Queueing - The Checkout Line
Articles 11/96
If a module is nearing 100% busy, response time will certainly slow down. However, some processes will slow more than others. This slowdown is a result of the processes waiting for a CPU to be freed up before the process is assigned to a CPU. This is a process's CPU wait time, and it is incurred each time a process is rescheduled. If a process is rescheduled 20 times to do a particular increment of work, it could take substantially longer to do that work than another process which is only rescheduled twice.
An example: Two people walk into a grocery store, each intending to purchase two items. One of the people selects the two items, goes through the checkout line (including the wait to get to the cashier), and pays, and is done.
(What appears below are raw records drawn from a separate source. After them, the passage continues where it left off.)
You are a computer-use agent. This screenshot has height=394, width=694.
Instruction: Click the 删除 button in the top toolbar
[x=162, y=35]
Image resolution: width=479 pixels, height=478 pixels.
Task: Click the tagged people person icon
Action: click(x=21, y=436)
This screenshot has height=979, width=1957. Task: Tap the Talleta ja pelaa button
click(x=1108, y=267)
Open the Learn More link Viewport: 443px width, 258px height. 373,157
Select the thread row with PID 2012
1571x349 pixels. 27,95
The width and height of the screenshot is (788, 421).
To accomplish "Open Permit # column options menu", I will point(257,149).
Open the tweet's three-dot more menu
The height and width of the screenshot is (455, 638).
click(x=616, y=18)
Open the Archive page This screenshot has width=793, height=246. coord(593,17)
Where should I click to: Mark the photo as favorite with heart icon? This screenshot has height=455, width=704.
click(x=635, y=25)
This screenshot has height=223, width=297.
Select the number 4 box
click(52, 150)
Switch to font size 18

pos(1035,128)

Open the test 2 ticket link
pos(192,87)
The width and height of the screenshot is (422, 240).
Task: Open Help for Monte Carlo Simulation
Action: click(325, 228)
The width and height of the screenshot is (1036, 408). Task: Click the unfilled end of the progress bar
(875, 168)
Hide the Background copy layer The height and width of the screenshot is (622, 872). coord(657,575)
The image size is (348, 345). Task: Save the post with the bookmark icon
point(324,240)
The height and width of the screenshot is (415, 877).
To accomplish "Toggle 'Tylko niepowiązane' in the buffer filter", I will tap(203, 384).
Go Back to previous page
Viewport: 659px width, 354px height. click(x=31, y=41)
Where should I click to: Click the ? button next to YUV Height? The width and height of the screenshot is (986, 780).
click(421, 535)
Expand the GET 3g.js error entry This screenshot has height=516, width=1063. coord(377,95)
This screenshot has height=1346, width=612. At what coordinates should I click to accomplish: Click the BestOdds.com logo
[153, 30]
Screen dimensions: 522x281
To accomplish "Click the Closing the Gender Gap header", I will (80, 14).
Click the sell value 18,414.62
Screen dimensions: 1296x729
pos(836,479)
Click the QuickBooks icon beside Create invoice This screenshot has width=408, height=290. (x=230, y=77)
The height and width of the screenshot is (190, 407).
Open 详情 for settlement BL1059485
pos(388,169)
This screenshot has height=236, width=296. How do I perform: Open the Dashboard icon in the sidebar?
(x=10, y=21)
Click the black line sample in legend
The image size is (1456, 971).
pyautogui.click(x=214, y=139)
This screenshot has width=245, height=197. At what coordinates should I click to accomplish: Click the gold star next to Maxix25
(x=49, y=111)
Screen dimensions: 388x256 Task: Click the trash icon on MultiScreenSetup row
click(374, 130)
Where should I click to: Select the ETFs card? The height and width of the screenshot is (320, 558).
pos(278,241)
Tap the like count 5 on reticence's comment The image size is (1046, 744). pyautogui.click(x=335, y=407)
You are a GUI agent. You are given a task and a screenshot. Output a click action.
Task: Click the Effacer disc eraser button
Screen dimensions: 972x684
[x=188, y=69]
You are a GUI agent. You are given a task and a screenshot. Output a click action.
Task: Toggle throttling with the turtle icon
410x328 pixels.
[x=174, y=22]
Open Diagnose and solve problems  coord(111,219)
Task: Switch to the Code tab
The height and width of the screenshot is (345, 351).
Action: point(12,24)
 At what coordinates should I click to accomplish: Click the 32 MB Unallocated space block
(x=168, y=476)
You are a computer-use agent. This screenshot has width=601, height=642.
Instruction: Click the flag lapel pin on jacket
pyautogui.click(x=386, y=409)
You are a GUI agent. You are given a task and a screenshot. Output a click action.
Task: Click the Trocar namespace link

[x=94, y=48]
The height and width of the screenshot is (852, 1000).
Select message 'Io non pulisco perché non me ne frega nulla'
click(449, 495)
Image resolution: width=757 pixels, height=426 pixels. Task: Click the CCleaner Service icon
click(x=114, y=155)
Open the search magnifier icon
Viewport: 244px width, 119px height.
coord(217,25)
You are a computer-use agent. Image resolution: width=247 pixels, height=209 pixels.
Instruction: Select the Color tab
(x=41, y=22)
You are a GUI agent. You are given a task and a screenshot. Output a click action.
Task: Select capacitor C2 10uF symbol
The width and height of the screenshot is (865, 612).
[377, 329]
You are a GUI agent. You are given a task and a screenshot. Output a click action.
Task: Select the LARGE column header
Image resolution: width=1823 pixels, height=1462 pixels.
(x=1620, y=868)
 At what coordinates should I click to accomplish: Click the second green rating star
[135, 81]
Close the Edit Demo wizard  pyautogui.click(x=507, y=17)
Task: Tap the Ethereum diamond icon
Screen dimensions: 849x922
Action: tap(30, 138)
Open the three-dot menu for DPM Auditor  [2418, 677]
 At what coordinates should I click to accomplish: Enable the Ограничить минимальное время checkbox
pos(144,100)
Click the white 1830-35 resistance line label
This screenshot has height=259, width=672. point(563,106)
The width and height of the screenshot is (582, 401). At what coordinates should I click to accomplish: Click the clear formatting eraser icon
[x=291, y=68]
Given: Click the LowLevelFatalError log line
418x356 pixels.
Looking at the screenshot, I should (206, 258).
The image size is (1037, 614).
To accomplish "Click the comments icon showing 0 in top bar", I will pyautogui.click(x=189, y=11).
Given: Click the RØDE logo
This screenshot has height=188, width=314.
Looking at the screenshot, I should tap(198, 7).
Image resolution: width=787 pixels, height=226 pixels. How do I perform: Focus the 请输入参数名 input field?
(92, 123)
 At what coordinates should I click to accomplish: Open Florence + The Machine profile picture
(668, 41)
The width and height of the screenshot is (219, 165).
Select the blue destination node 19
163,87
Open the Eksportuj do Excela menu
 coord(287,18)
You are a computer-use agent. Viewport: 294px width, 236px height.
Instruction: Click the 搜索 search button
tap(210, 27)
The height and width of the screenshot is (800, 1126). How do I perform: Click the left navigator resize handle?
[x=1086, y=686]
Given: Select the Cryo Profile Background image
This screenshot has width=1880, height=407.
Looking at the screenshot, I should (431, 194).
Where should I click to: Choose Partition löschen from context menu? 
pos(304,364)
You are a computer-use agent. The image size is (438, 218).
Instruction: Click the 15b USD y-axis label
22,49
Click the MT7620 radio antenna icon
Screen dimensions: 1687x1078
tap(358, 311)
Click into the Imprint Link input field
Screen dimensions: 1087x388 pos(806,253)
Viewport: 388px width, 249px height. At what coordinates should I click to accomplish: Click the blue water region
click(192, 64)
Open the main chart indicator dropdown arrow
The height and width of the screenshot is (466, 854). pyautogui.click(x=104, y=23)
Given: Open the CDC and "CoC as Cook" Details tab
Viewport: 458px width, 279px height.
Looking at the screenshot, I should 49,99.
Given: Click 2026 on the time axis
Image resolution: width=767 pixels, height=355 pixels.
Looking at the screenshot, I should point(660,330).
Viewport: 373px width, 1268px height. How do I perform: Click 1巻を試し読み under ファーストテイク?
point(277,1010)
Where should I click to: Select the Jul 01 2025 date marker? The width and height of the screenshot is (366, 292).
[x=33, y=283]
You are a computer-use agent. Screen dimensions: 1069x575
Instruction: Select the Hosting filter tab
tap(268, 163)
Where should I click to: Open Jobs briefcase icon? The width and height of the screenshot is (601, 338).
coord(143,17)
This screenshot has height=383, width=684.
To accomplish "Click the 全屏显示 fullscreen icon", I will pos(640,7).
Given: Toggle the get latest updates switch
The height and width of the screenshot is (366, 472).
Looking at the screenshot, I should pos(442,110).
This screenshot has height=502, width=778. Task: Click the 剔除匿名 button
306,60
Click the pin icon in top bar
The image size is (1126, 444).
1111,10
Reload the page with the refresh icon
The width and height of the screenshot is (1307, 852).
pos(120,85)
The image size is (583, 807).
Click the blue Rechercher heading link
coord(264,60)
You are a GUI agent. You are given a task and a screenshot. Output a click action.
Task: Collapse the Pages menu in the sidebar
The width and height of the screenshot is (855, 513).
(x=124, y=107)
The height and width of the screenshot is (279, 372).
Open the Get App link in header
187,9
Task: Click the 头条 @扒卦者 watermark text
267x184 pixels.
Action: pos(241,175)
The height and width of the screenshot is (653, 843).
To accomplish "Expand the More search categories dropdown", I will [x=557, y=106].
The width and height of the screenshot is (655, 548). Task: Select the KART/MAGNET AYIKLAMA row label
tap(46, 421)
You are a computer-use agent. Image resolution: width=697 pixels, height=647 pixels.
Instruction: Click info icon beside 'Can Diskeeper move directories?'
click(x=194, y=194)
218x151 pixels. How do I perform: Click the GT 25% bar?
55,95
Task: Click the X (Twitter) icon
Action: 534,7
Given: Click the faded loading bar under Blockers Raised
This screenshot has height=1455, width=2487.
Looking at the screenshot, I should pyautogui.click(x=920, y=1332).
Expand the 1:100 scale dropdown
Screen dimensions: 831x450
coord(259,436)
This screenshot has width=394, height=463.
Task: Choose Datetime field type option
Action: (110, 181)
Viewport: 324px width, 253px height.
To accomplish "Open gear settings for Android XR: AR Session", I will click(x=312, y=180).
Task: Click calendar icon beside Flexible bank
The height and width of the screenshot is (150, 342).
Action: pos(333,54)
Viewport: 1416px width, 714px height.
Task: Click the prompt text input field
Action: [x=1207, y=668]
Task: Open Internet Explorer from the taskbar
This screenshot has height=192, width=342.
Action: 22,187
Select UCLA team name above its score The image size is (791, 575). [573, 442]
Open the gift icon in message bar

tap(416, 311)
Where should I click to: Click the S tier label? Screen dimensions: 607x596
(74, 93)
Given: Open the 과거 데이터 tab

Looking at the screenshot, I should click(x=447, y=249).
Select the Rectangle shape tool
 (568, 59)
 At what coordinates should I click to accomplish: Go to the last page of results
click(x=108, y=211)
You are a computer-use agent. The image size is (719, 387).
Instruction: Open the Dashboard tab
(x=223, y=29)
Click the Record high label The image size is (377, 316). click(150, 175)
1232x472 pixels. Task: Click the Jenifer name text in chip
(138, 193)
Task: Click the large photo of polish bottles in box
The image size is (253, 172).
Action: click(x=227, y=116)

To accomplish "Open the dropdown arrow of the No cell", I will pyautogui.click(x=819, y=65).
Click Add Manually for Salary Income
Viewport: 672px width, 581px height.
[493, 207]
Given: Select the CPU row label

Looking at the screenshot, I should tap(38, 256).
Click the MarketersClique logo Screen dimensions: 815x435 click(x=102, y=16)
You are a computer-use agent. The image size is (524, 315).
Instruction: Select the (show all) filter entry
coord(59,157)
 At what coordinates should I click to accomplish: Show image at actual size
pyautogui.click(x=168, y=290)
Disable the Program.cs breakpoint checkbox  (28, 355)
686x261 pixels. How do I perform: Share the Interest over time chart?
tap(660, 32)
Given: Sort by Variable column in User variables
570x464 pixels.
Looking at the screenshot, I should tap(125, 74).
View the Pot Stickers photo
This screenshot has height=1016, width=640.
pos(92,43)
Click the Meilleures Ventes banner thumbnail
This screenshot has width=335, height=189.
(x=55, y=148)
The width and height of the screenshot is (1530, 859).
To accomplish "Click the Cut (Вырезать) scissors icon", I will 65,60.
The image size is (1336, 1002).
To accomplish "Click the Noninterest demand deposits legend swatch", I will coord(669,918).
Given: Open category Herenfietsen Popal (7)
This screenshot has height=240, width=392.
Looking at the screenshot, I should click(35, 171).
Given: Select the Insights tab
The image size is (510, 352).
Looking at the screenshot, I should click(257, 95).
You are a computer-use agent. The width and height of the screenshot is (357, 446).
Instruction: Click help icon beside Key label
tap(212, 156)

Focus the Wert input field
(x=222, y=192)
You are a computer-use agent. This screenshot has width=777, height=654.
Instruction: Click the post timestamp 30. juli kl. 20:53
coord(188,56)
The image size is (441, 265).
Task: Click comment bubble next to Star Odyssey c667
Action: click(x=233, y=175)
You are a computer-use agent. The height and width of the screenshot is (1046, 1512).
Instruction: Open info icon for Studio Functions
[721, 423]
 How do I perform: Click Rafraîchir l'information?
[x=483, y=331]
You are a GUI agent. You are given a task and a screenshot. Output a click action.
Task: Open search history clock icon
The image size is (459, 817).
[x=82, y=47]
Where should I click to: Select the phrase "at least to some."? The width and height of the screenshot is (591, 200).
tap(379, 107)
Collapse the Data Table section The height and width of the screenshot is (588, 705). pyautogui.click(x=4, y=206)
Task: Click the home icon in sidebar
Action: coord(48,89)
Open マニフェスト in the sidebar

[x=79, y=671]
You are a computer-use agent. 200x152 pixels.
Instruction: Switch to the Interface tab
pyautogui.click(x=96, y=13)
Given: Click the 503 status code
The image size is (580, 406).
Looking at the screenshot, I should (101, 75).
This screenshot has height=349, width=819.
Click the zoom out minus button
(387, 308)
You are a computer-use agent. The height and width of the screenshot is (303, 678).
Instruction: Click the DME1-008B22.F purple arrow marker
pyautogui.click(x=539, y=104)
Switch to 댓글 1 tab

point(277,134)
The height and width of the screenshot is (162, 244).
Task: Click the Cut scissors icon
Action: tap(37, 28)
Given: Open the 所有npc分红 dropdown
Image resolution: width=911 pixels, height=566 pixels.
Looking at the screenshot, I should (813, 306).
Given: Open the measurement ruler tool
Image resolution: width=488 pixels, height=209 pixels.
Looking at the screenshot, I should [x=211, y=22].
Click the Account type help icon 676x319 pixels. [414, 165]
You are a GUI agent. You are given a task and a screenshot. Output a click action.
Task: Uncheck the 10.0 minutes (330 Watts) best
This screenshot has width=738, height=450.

The second person selects the first item, goes through the checkout line and pays, and then goes back into the store to select the second item, and again goes to the checkout line and pays. They both did the same amount of "work," paying for two items. But one person did it with only one trip through the CPU (checkout line), while the other person took two trips, incurring the extra wait time.
As the module gets busier, it takes longer to perform a chunk of work. This chart shows the wait plus service time for a uniprocessor.
![[Response]](images/response.gif)
The Moral: Design your application to do as much work in as few requests as possible. For example, make one large request to a server from a client, instead of several small requests.
The penalty for queueing is paid at each step of the transaction: Waiting for a shared communications line, waiting for CPU, waiting for disk, waiting for a server.